The fragmented nature of mental health services is also highlighted; Mersey Care NHS Foundation Trust said that there were about 19 different routes by which people could be referred to the trust for treatment. In response, DH said that everyone in primary care should have a named GP who is responsible for the oversight of their care. In secondary care, there should be a lead individual who is responsible for ensuring that person’s care is co-ordinated.

Some evidence in the report warns against prioritising certain services at the expense of others. This is in the light of targets only covering some mental health services, with the worry that attention and funding will be focused on those, with others neglected. DH emphasised that targets were part of a wider package of incentives to change behaviour that included oversight by NHS England and regulatory activity by the Care Quality Commission.

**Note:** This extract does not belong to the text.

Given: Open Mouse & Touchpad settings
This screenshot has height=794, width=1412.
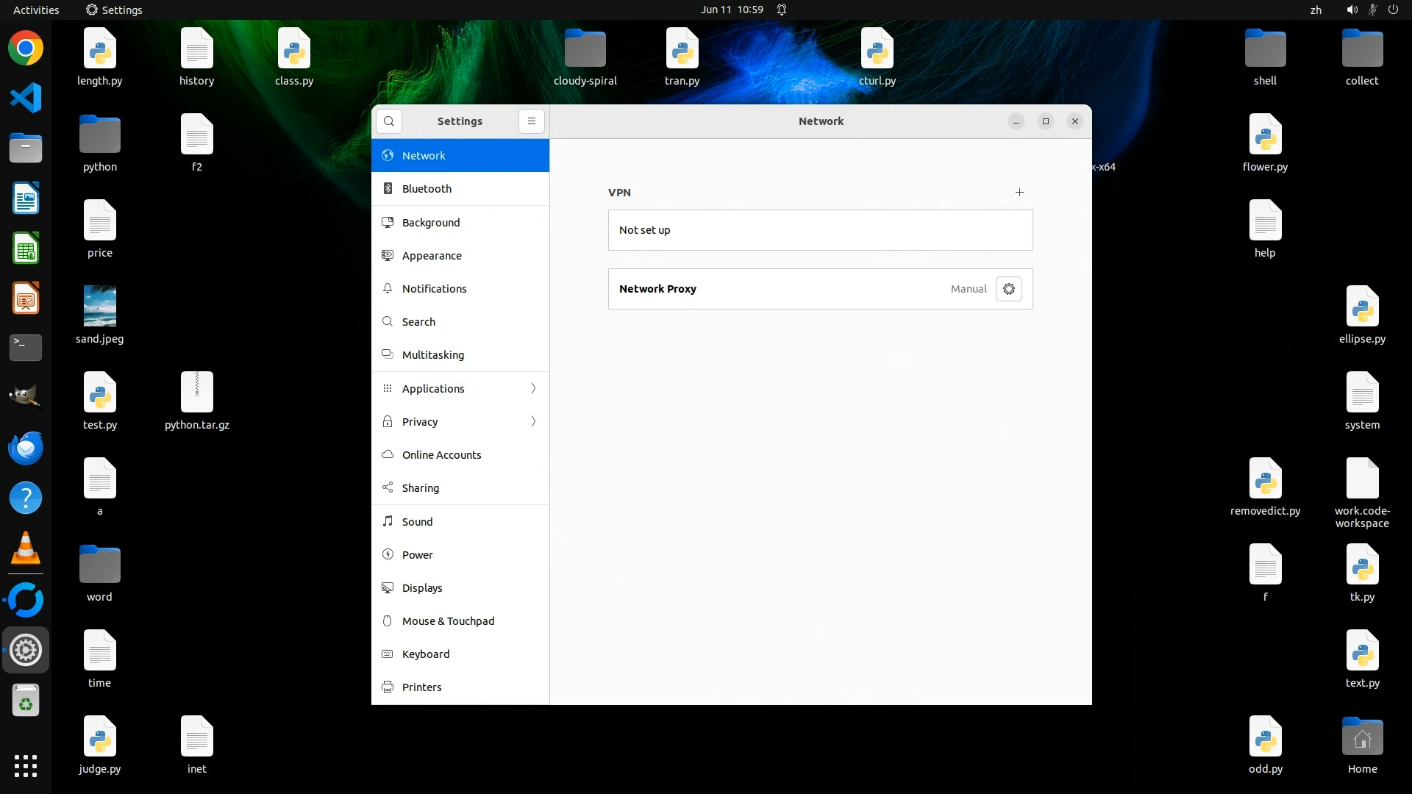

The Centre for Mental Health also emphasised that in working towards the goal of parity of esteem, inequalities in mental health services also had to be tackled. For instance, people from Africa and the Caribbean, as well as people who are lesbian, gay, bisexual or transgender have poorer experiences of mental health care.

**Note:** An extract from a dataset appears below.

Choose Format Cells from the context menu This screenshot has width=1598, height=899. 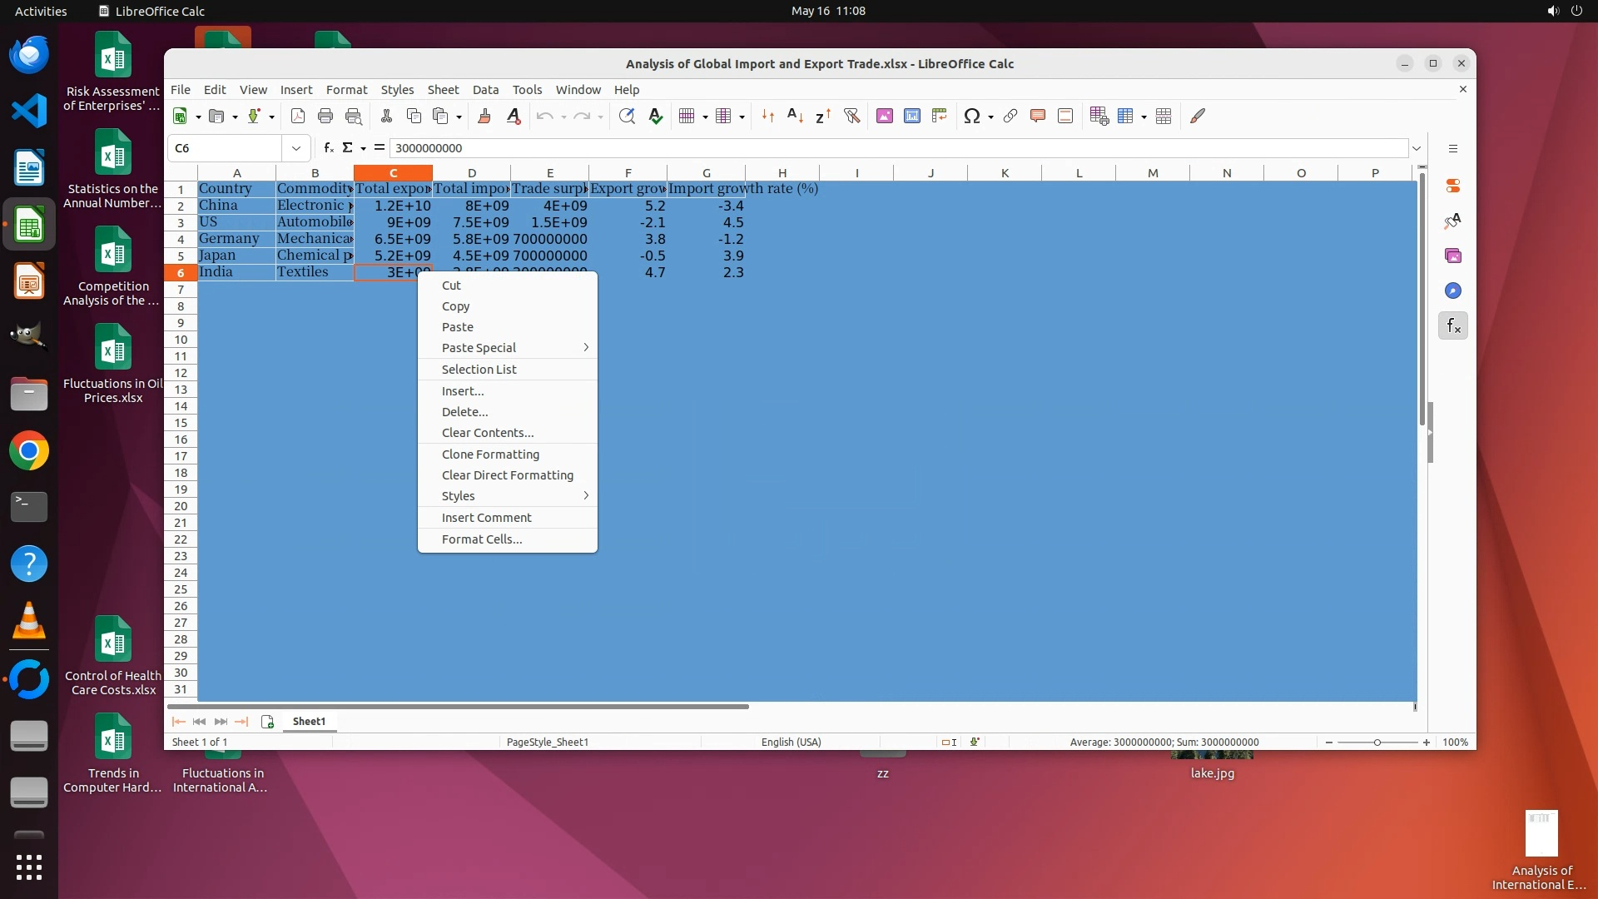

DH pointed to the taskforce report recommendation that some form of ‘equalities champion’ should be appointed to make sure that the issue continued to be given prominence.

In terms of children and young people’s mental health, NHS England acknowledged that there had been huge geographical inequalities across the country. For example, compared to a national average of about 11 in-patient beds per 1,000 children, there had been five in the southwest. NHS England said that it had increased the total number of beds, and committed to increasing capacity in places where there was still under-provision. It also said that it is connecting local CAMHS with in-patient units in the same area to try and help flows of patients and ensure there are as few out-of-area placements as possible.

Finally, in terms of criminal justice, NHS England said it was rolling out liaison and diversion services to try and identify people with mental health issues before they enter the criminal justice system. It currently covers half of the country, with the aim of total coverage by 2020.

When asked why prison leavers are not directly referred to the NHS, NHS England admitted that it would make sense to have a referral system, but said that many prison leavers are reluctant to engage with services.

Conclusions

The PAC report paints a varied picture of mental health provision in England, and suggests that a postcode lottery is still very much in effect. It also calls into serious question whether the government’s aim of achieving parity of esteem for mental and physical health services can be achieved in the timescale set out.

There is an implication that the government has been quick to talk up its aims of achieving parity of esteem, but without first having put in place the systems and mechanisms to be able to achieve them.

It seems that without significant funding – additional to the £1 billion over the course of this parliament that the government has already committed – the government’s aims will not be realised.

The PAC report also highlights that some of the changes required to achieve parity of esteem will take much longer than the government – and others – may like. For instance, services are still mainly being commissioned via block contracts and that is an approach that will take many years to unpick, meaning that it will take a long time for new commissioning models to be put place. Increasing the number of mental health nurses will also take time.

However, in their responses, there seems to be some acceptance, from DH and NHS England, of the issues the PAC highlighted and, in some cases, promises of strategies to address them. If the DH and NHS England accept the report’s recommendation and act on them, then we will at least have a better picture of the scale of the challenge to put mental health on a par with physical health – however, we will be little closer to actually achieving it.